Data for analysis —
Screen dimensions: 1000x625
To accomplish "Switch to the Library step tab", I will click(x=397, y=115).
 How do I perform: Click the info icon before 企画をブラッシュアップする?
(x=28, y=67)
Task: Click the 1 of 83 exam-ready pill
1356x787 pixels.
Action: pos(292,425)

...

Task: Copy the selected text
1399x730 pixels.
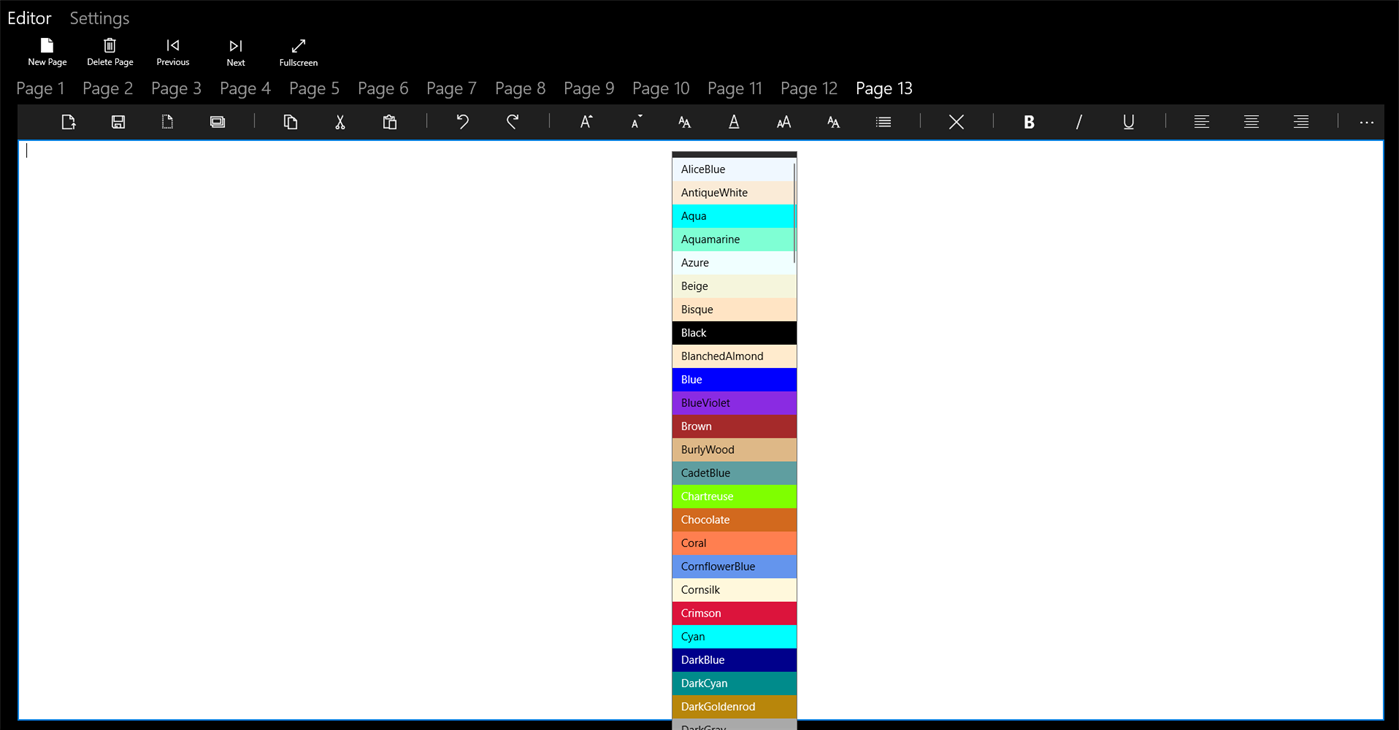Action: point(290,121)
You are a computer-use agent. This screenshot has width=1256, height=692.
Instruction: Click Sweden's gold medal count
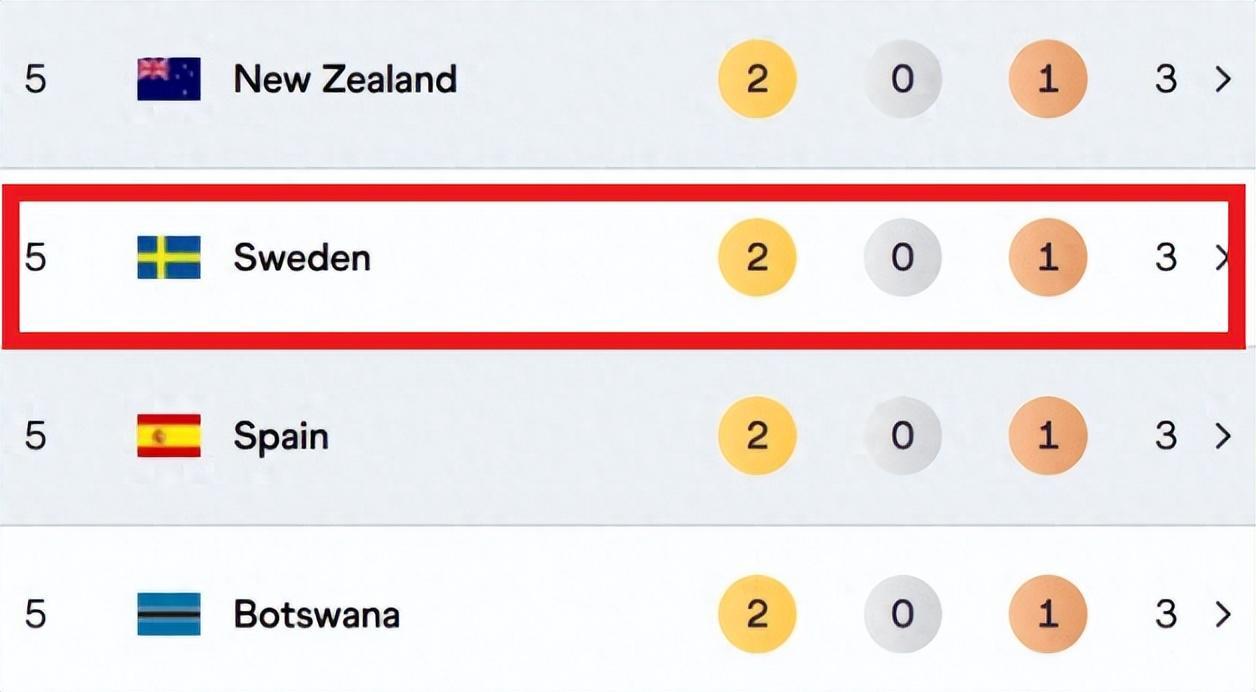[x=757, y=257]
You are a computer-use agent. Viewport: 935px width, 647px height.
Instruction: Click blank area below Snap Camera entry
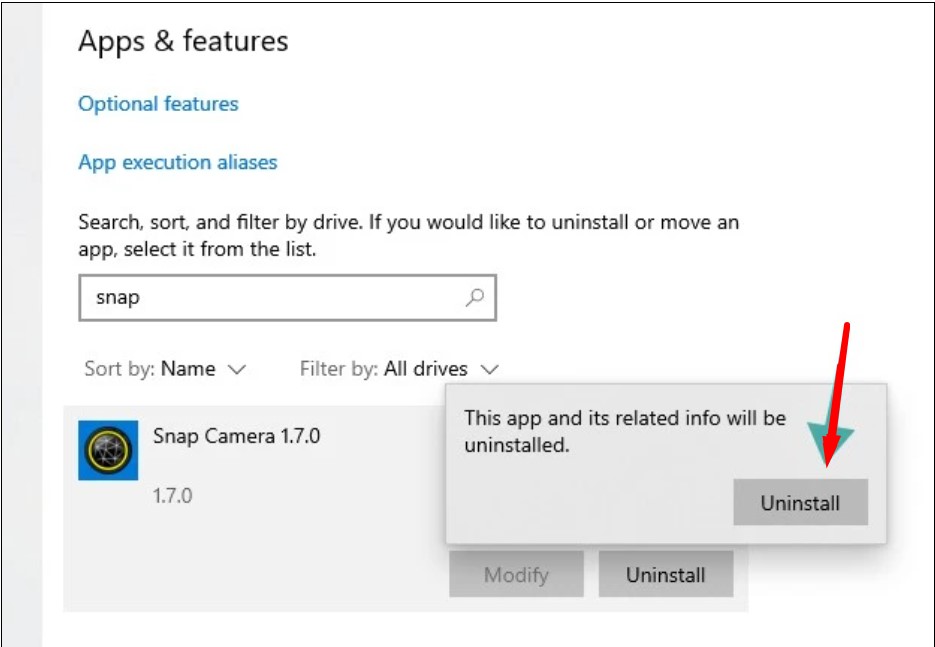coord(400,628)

Exercise details —
What lines in the material above contain the word "height"? Copy them out.

Problem solution —
You are a computer-use agent. This screenshot has width=1256, height=692.
You are a computer-use agent. Viewport: 935px width, 647px height.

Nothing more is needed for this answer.